__Gösterilen Metin__.

++++++

İtalya mukimi firmadan alınan ekipman ve makine kullanım ve bakım hizmetlerine ilişkin yapılacak ödemenin kurumlar vergisinde indirimi hk.
Özelge: İtalya mukimi firmadan alınan ekipman ve makine
kullanım ve bakım hizmetlerine ilişkin yapılacak ödemenin
kurumlar vergisinde indirimi hk.
Sayı:
38418978-125[30-13/3]-369
Tarih:
11/04/2014
T.C.
GELİR İDARESİ BAŞKANLIĞI
ANKARA VERGİ DAİRESİ BAŞKANLIĞI
Mükellef Hizmetleri Gelir Vergileri Grup Müdürlüğü
Sayı : 38418978-125[30-13/3]-369 11/04/2014
Konu : İtalya mukimi firmadan alınan ekipman ve makine
kullanım ve bakım hizmetlerine
ilişkin yapılacak ödemenin kurumlar
vergisinde indirimi hk.

++++++

__Kaynak Veriler__.
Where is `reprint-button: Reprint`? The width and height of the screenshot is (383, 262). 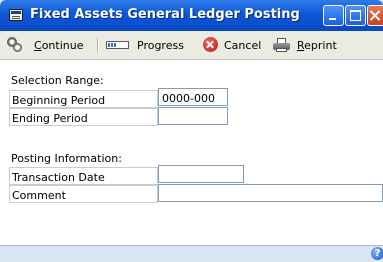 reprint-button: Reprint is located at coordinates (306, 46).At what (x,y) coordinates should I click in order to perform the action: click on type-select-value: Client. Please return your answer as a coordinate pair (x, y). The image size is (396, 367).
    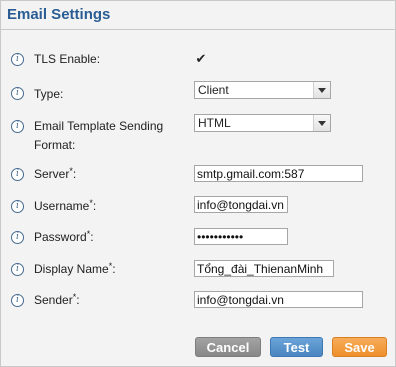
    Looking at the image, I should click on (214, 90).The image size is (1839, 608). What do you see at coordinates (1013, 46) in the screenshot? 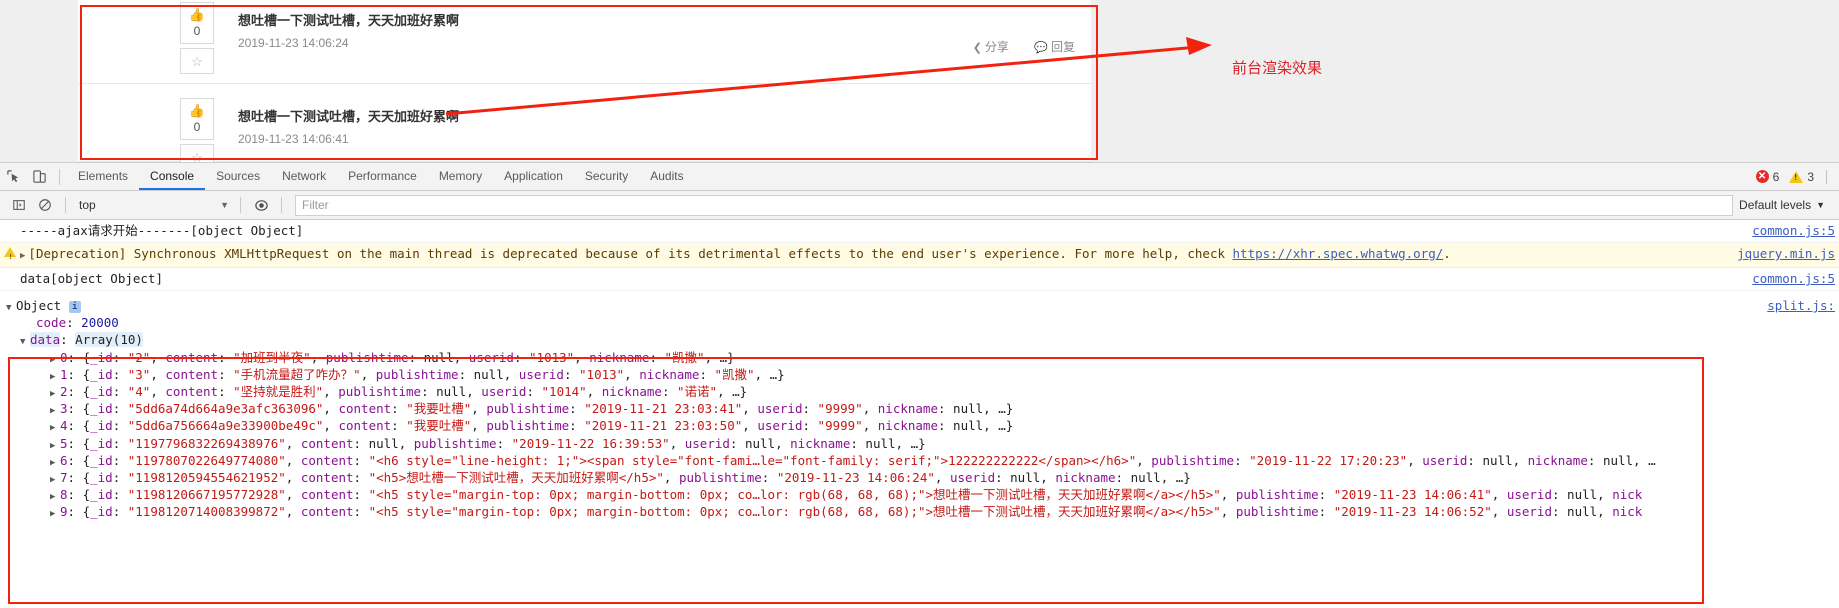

++++++

__Çözülecek Görev__.
İtalya mukimi firmaya yapılacak ödemenin kurumlar vergisinde indirimiyle ilgili özelgeyi, "Konu" kısmından sonra kaldığı yerden devam ettirin.

__Yanıt Bölümü__.
İlgi : ... tarihli özelge talep formunuz.
İlgide kayıtlı özelge talep formu ve eki dilekçenizde, firmanızın daha önceden almış olduğu
demiryolu ekipman ve makinelerin kullanım ve bakım hizmetlerini ... firmasından almakta
olduğunuz belirtilerek, adı geçen firmaya yapılacak ödemeler üzerinden kurumlar vergisi tevikfatı
yapılıp yapılmayacağı hususunda özelge talep etmektesiniz.
5520 sayılı Kurumlar Vergisi Kanunu Yönünden:
5520 sayılı Kurumlar Vergisi Kanununun 3 üncü maddesinin ikinci fıkrasında, Kanunun 1 inci
maddesinde sayılı kurumlardan kanuni ve iş merkezlerinin her ikisi de Türkiye'de bulunmayanların
sadece Türkiye'de elde ettikleri kazançları üzerinden dar mükellefiyet esasında vergilendirileceği
hükmüne yer verilmiş olup, aynı maddenin üçüncü fıkrasında ise dar mükellefiyette kurum
kazancının oluşturan kazanç ve iratlar arasında sayılmıştır.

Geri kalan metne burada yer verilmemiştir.